Recorded data:
+ + + + +
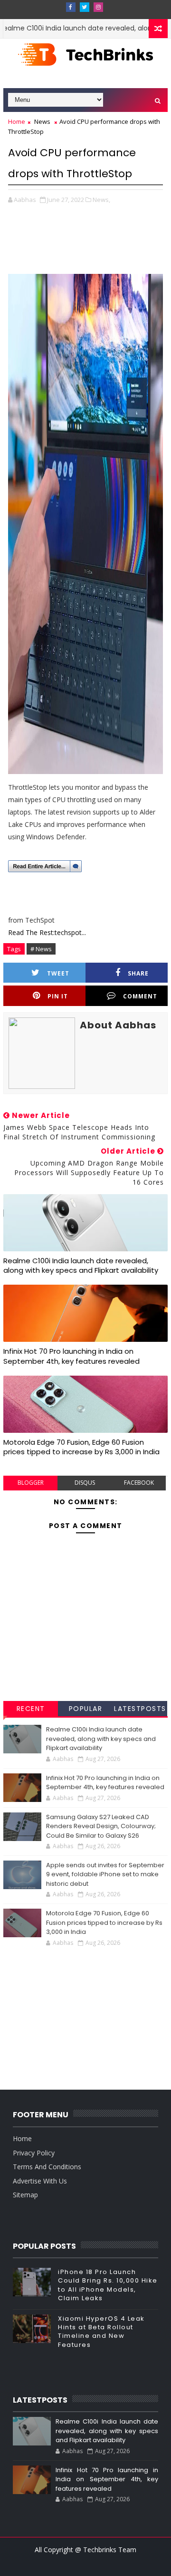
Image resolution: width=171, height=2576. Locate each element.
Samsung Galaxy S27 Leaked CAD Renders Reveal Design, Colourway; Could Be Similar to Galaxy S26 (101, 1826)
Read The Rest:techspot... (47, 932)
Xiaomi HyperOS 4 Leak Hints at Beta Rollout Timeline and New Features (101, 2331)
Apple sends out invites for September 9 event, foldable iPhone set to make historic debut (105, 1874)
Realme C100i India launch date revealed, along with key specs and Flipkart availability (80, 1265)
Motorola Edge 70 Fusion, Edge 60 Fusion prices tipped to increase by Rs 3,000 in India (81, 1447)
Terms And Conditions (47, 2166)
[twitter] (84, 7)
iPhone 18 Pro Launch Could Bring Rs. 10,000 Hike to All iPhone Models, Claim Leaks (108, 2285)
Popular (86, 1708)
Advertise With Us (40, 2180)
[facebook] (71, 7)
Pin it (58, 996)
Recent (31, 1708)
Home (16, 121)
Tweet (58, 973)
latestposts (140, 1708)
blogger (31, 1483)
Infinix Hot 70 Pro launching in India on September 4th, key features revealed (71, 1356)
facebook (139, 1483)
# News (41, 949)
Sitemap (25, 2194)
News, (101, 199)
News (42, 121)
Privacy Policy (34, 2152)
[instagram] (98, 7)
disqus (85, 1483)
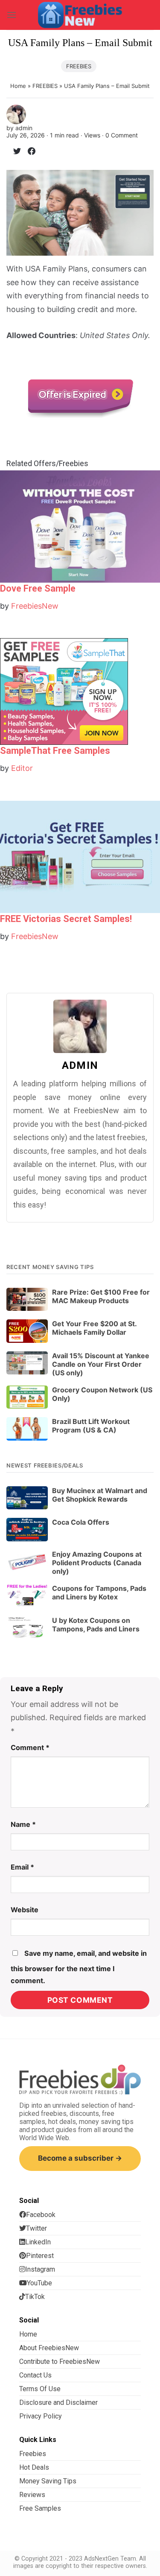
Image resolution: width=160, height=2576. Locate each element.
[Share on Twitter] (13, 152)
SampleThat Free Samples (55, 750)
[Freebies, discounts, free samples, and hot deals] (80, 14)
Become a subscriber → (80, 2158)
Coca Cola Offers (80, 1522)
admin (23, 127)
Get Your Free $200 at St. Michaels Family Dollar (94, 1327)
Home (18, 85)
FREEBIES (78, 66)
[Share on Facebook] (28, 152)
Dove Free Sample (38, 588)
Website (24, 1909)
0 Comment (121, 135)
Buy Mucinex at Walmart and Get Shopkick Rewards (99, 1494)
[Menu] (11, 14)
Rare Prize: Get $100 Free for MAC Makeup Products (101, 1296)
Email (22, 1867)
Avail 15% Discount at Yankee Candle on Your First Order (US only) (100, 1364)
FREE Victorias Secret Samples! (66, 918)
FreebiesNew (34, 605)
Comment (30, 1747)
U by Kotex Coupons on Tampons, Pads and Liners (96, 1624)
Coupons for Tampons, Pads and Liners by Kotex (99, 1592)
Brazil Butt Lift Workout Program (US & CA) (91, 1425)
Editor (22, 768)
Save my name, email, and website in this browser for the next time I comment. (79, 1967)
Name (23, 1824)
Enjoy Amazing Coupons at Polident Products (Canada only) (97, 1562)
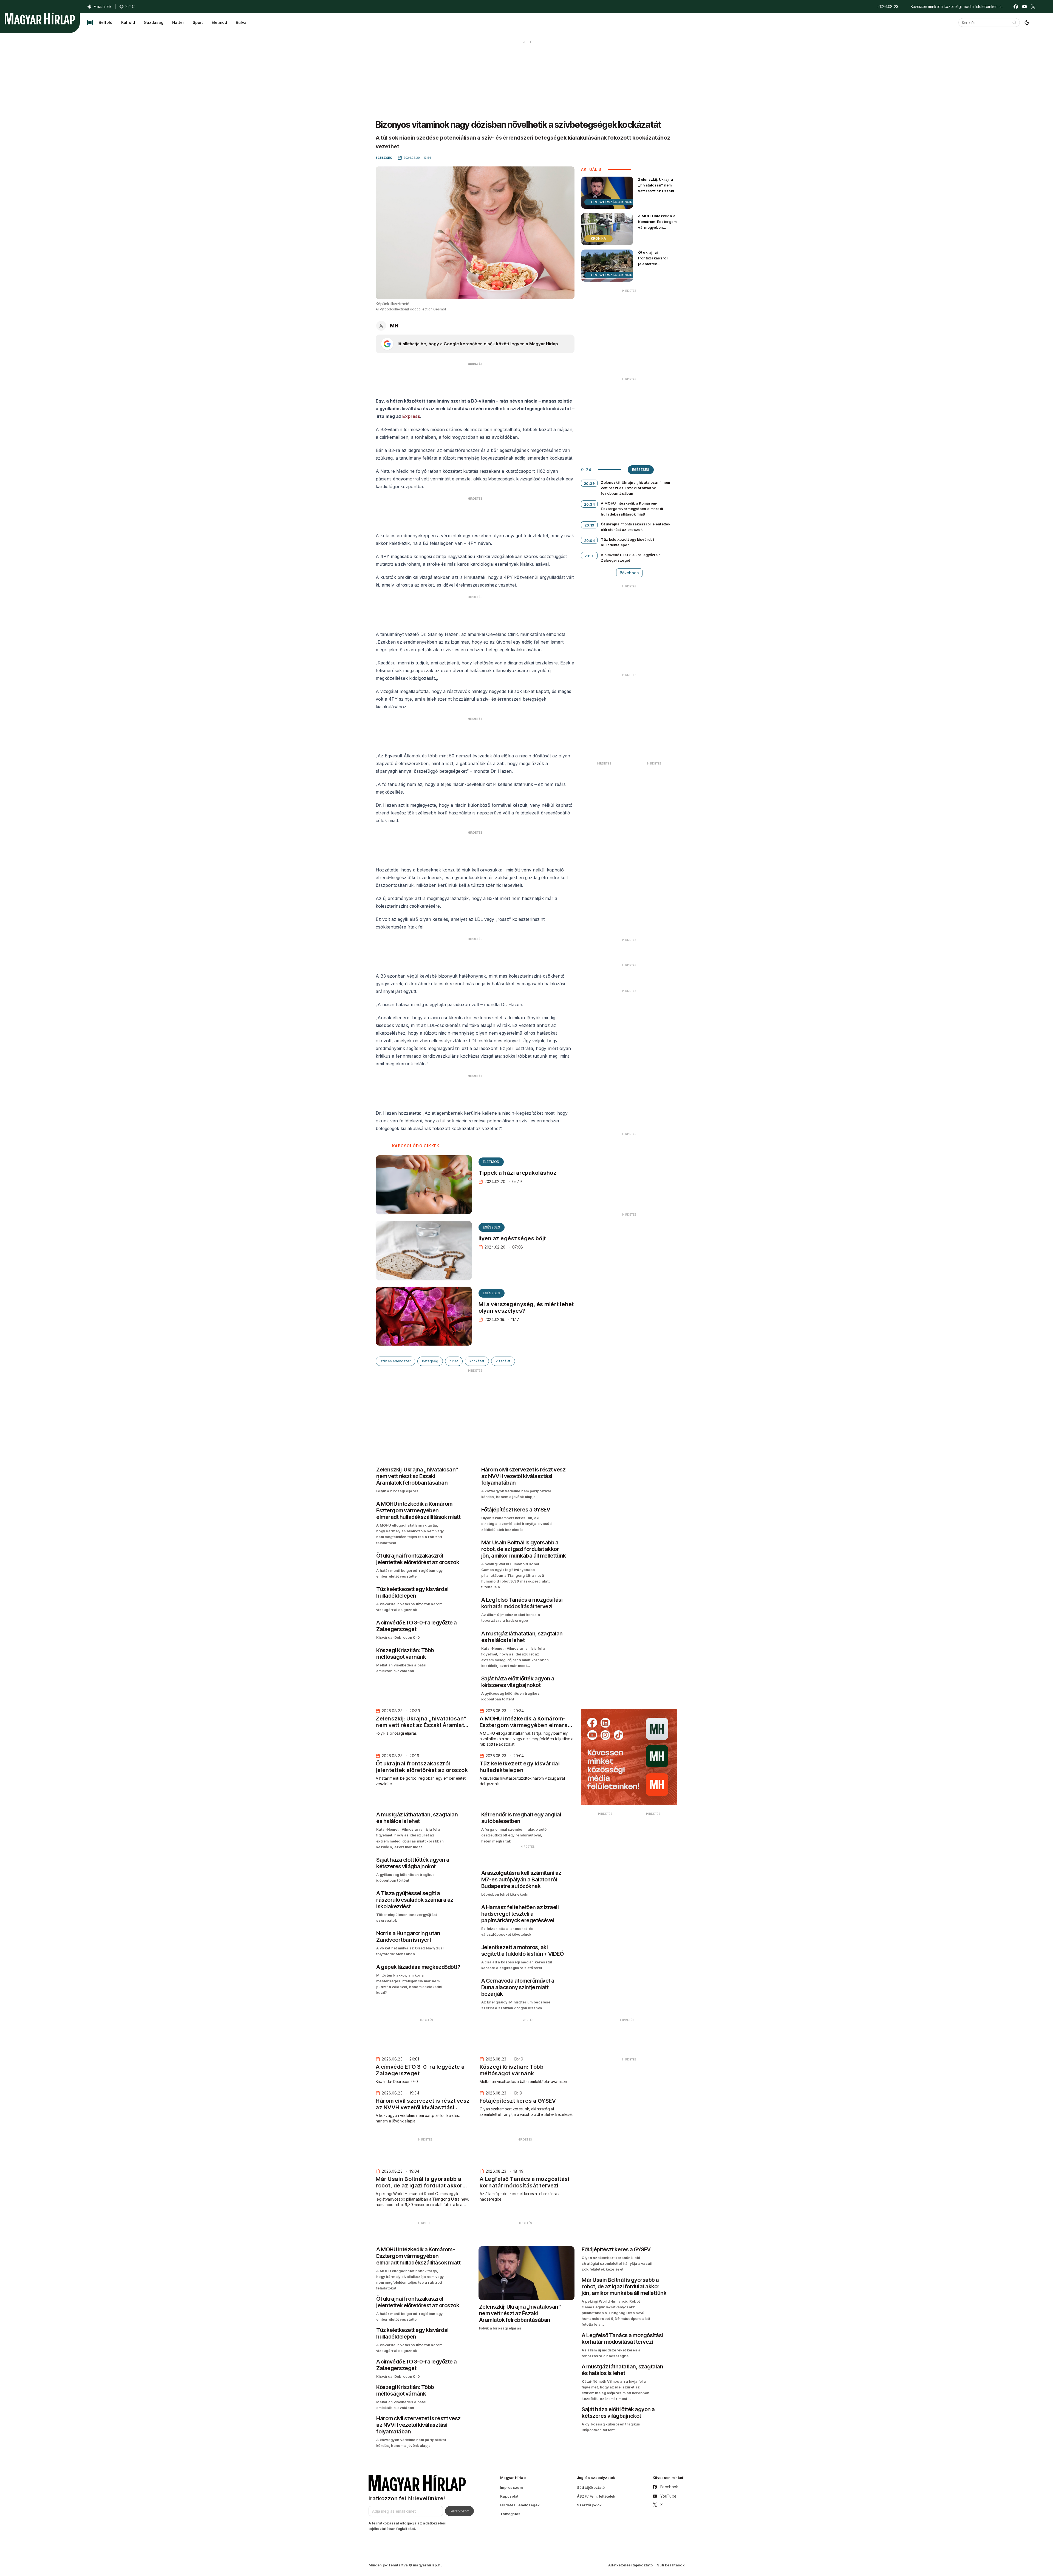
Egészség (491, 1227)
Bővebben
+ + + + +
Task instructions:
Give every line of the data above again as it stands; the pictures stay out.

Written answer:
Image resolution: width=171, height=2576. Locate each element.
Samsung Galaxy S27 Leaked CAD Renders Reveal Design, Colourway; Could Be Similar to Galaxy S26 (101, 1826)
Read The Rest:techspot... (47, 932)
Xiaomi HyperOS 4 Leak Hints at Beta Rollout Timeline and New Features (101, 2331)
Apple sends out invites for September 9 event, foldable iPhone set to make historic debut (105, 1874)
Realme C100i India launch date revealed, along with key specs and Flipkart availability (80, 1265)
Motorola Edge 70 Fusion, Edge 60 Fusion prices tipped to increase by Rs 3,000 in India (81, 1447)
Terms And Conditions (47, 2166)
[twitter] (84, 7)
iPhone 18 Pro Launch Could Bring Rs. 10,000 Hike to All iPhone Models, Claim Leaks (108, 2285)
Popular (86, 1708)
Advertise With Us (40, 2180)
[facebook] (71, 7)
Pin it (58, 996)
Recent (31, 1708)
Home (16, 121)
Tweet (58, 973)
latestposts (140, 1708)
blogger (31, 1483)
Infinix Hot 70 Pro launching in India on September 4th, key features revealed (71, 1356)
facebook (139, 1483)
# News (41, 949)
Sitemap (25, 2194)
News, (101, 199)
News (42, 121)
Privacy Policy (34, 2152)
[instagram] (98, 7)
disqus (85, 1483)
Image resolution: width=160, height=2576. Locate each element.
[Share on Twitter] (13, 152)
SampleThat Free Samples (55, 750)
[Freebies, discounts, free samples, and hot deals] (80, 14)
Become a subscriber → (80, 2158)
Coca Cola Offers (80, 1522)
admin (23, 127)
Get Your Free $200 at St. Michaels Family Dollar (94, 1327)
Home (18, 85)
FREEBIES (78, 66)
[Share on Facebook] (28, 152)
Dove Free Sample (38, 588)
Website (24, 1909)
0 Comment (121, 135)
Buy Mucinex at Walmart and Get Shopkick Rewards (99, 1494)
[Menu] (11, 14)
Rare Prize: Get $100 Free for MAC Makeup Products (101, 1296)
Email (22, 1867)
Avail 15% Discount at Yankee Candle on Your First Order (US only) (100, 1364)
FREE Victorias Secret Samples! (66, 918)
FreebiesNew (34, 605)
Comment (30, 1747)
U by Kotex Coupons on Tampons, Pads and Liners (96, 1624)
Coupons for Tampons, Pads and Liners by Kotex (99, 1592)
Brazil Butt Lift Workout Program (US & CA) (91, 1425)
Editor (22, 768)
Save my name, email, and website in this browser for the next time I comment. (79, 1967)
Name (23, 1824)
Enjoy Amazing Coupons at Polident Products (Canada only) (97, 1562)
Egészség (491, 1227)
Bővebben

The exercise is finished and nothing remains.